Déclenchée
dans le milieu financier, la crise a touché de plein fouet le secteur
financier. La coupable est la titrisation, affirme Jean-François Jamet,
chercheur et consultant à la Banque mondiale.
Explications :
Parmi les créanciers touchés par la crise des prêts hypothécaires à
risque figurent nombre d’organismes de crédits et de banques. Nombreux ont
même fait faillite. New Century Financial Corporation en avril 2007 (alors
que la capitalisation boursière de cet organisme atteignait 1,7 milliard de
dollars au 1er janvier 2007), Aegis Mortgage, Home bank, First Magnus
Financial et American Home Mortgage en août 2007 ont été les premières
victimes.
Le n°1 du marché des crédits immobiliers aux Etats-Unis, Countrywide, en
quasi-faillite, a été racheté en janvier 2008 par Bank of America. Les
institutions européennes opérant aux Etats-Unis n’ont pas été épargnées.

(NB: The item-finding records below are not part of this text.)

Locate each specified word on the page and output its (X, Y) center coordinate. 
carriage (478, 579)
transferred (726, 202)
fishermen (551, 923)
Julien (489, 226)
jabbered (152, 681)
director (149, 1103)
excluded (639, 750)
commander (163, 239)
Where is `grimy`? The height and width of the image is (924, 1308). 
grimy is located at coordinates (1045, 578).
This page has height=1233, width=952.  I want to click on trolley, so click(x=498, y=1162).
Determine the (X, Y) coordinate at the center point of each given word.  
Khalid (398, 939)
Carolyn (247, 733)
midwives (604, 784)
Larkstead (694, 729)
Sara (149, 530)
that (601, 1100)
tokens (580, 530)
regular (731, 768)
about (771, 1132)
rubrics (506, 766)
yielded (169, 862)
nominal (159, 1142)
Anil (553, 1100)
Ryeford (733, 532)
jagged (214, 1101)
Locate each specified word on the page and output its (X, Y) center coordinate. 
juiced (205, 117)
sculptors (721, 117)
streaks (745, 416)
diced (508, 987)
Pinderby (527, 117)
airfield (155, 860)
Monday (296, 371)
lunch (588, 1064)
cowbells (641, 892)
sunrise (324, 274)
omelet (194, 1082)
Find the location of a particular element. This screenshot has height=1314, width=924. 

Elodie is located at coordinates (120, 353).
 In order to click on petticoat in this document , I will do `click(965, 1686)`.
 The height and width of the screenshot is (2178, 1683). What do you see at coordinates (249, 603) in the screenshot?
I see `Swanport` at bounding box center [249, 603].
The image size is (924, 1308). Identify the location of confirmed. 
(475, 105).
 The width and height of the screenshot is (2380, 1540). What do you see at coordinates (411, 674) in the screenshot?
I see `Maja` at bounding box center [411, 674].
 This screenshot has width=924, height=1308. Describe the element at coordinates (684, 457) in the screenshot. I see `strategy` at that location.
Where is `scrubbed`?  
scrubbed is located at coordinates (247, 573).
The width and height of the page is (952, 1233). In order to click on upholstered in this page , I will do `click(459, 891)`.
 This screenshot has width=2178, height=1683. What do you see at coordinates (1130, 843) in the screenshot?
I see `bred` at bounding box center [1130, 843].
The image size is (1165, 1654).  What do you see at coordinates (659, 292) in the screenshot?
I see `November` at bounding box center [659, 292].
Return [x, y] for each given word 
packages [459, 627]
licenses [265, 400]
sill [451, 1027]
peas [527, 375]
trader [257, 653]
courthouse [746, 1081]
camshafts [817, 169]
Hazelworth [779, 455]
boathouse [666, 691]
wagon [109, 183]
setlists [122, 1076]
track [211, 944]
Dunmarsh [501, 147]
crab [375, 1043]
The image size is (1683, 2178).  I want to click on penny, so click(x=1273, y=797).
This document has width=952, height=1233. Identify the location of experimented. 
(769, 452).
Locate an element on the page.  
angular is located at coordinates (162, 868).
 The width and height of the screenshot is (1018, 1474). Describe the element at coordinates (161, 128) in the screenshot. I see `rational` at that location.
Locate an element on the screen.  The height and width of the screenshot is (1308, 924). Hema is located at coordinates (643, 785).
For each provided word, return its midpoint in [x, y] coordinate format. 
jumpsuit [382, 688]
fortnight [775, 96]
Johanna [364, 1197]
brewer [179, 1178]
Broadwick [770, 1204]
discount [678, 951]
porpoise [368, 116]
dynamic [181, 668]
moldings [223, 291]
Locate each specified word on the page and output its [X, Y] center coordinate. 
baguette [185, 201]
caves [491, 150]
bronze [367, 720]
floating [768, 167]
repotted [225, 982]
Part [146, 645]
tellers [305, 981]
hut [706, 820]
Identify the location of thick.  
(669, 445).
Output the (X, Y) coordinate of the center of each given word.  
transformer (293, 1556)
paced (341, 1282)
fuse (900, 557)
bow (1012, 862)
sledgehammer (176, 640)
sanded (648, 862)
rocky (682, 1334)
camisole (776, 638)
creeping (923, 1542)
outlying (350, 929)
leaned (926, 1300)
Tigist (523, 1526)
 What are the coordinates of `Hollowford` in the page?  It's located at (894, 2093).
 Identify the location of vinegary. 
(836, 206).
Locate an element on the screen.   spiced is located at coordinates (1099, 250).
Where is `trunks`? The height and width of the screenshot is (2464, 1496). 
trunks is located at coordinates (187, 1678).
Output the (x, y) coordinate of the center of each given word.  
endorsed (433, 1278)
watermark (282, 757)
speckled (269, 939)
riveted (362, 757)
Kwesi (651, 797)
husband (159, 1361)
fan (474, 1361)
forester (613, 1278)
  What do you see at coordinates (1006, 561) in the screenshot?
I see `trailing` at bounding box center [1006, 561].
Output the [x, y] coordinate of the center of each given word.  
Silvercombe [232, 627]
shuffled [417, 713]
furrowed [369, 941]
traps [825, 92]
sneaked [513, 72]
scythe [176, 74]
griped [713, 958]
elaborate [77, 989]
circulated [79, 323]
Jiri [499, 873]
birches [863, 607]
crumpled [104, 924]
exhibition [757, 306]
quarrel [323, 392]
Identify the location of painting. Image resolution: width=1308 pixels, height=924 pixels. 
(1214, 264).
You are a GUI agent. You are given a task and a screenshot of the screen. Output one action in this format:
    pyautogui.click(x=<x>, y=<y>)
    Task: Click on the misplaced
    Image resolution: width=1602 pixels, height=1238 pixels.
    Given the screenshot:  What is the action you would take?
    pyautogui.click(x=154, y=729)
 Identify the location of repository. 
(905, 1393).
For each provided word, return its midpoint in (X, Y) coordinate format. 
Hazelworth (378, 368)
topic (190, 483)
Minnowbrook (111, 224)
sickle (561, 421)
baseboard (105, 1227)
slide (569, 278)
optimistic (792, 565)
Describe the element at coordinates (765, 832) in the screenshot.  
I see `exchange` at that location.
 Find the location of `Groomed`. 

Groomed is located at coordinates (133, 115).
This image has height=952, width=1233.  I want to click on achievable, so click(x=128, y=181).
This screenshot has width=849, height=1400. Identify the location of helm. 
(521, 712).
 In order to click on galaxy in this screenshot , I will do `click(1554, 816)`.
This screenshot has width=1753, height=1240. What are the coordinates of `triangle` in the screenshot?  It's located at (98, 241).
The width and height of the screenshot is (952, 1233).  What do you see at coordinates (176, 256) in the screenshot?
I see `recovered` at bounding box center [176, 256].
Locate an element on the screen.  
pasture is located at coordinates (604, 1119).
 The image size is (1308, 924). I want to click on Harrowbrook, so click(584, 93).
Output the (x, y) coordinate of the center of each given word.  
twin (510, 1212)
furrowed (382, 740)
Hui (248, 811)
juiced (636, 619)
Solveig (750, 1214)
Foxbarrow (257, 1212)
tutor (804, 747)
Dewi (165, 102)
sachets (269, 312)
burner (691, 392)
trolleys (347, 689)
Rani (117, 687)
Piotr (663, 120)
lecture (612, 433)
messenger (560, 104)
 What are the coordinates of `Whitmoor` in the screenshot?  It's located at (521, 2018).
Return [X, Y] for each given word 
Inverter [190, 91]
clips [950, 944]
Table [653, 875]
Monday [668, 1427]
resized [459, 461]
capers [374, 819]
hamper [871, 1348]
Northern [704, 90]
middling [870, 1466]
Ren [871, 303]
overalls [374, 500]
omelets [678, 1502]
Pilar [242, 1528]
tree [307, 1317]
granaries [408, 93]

La
banque britannique Northern Rock en a échappée grâce à l’intervention
spectaculaire de la Banque d’Angleterre qui lui a consenti un prêt de 3
milliards de dollars en septembre 2007. En Allemagne, l’Etat a du intervenir
pour sauver la Banque IKB de la faillite, alors que plusieurs banques
régionales ont été rachetées après avoir subi des pertes importantes liées à
des prêts consentis aux Etats-Unis.
L’ampleur de la crise et sa généralisation s’expliquent par la
titrisation des créances hypothécaires à risque qui consiste pour une banque
à les revendre sur des marchés spécialisés à des investisseurs. Ces derniers
émettent et revendent ensuite des obligations adossées à un “paquet” de
créances, qu’on retrouve parfois dans des SICAV monétaires
traditionnellement jugées sans risque.
La titrisation des crédits hypothécaires suit 3 phases au travers de la
constitution de 3 types de produits financiers distincts :
– les ABS (“asset backed securities”) sont des valeurs mobilières
adossées à une créance : c’est la forme la plus classique de titrisation ;
– les CDO (“collateralized debt obligations”), sont des obligations
adossées à un paquet de créances. Elles offrent une panoplie de niveaux de
risques et leur champ des combinaisons est virtuellement infini ;
– les SIV (“Special investment vehicles”), sont des véhicules qui
agrègent des CDO. Ils figurent en général hors du bilan des banques, ce qui
permet d’échapper aux règles prudentielles (par exemple les ratios Cooke et
McDonough, qui mesurent le ratio de l’encours des prêts accordés par les
banques à leur fonds propres).
Le risque induit par le prêt initial est ainsi transmis successivement à
différents investisseurs, alors que les “paquets” de crédit conduisent à
mélanger des niveaux de risque différents. La titrisation vise à mieux
répartir les risques et élargir la quantité de fonds disponibles pour les
prêts. On comprend la dimension de l’étendue du problème lorsque l’on sait
que le détenteur final de la créance n’est plus celui qui l’a accordée et
lorsque les banques ont une incitation moins forte à s’assurer de la
solvabilité des emprunteurs ou à limiter la quantité des crédits à risque.
Sans oublier que le mélange des risques rend difficile l’évaluation de la
valeur des paquets de crédits : celle-ci repose sur des modèles
mathématiques complexes que peu d’investisseurs comprennent et sur les avis
donnés par les agences de notation comme Moody’s et Standard & Poor’s.
Celles-ci portent une responsabilité particulière dans la mesure où les avis
très favorables accordés à certains paquets de créances comportant des
subprimes ont pu induire les investisseurs en erreur.
Les créances titrisées ont ainsi été acquises par de nombreux
investisseurs. Parmi eux figurent les fonds d’investissement, dont les hedge
funds qui n’hésitent pas à s’endetter pour investir. Dans une situation de
liquidité abondante (notamment du fait de la faiblesse des taux d’intérêt)
et par effet de mode, les titres adossés aux subprimes ont ainsi facilement
trouvé preneur. Or beaucoup des fonds d’investissement sont détenus,
financés ou gérés par des banques, ce qui signifie que le système bancaire
s’est largement engagé sur le marché des subprimes : le montant des encours
s’élevait ainsi à environ 700 milliards de dollars fin 2006. Conséquence du
retour de manivelle, plusieurs banques se sont retrouvées en faillite, la
plus illustre étant la Lehman Brothers tout récemment.